Fear keeps us from doing a lot of things in our life, but if you can move past that fear and get out of your head, the possibilities become massive.
It was 1988 and I was suddenly unemployed. My position was being eliminated due to an acquisition. I was 28 years old and the sole breadwinner for my growing family. My wife was pregnant with our second child and we had very little savings. What should I do?
Logic suggested I polish up my resume and start interviewing for a similar job, head of human resources. Surely, with my credentials I could find something decent. I was also given a reasonable severance package, so I had a few months to figure things out. No need to panic.

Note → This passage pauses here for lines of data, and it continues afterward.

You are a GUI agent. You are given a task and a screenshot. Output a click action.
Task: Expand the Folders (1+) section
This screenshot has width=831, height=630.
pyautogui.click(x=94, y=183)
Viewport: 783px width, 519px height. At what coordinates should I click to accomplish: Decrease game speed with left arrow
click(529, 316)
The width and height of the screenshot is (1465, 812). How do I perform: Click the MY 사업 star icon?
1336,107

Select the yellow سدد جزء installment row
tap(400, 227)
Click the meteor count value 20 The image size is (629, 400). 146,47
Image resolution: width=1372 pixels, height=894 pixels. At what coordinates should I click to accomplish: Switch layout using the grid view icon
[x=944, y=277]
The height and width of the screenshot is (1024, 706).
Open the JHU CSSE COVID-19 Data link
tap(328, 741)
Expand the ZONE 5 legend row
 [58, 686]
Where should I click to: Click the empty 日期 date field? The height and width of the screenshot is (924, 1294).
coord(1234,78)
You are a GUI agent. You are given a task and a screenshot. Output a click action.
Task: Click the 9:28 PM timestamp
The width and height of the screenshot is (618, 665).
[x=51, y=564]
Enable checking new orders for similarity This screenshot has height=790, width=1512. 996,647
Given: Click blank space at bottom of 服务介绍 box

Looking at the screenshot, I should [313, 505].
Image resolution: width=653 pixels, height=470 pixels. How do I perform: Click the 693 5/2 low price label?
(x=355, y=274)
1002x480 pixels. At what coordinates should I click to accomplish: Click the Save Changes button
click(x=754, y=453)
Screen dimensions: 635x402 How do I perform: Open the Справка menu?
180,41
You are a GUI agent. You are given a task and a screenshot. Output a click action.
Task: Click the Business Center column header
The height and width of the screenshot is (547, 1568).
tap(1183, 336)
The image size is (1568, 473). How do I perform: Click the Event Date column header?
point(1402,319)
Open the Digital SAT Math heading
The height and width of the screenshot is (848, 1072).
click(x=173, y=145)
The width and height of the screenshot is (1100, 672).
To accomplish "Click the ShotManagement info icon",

That’s when creativity and innovation kicked in. Questions like What if, Why, and Why not started rolling around in my head, pushing logic aside. What if I do something different? What if I start my own consulting company? What if I figure out a way to be my own boss? Why do this? And, why not do it? Little did I know that these questions would spark a new, life-changing career for me.
Of course, fear kicked in too. I now think of these fears and doubts as the “Yeah, buts.” Yeah, but you don’t have any money to get started. Yeah, but you have a family to take care of. Yeah, but you don’t know anything about consulting. Yeah, but you don’t have any advanced degrees or credibility. Yeah, but you’re only 28 years old. Who is going to take you seriously as a consultant?
I gave these “Yeah, buts” a lot of thought. On the one hand, they seemed negative and restrictive. On the other hand, they served a useful purpose in identifying and mitigating risk. So, I used the “Yeah, buts” to come up with a business plan. Who knows? Maybe writing a business plan, with thorough research and analysis, will talk me out of my idea.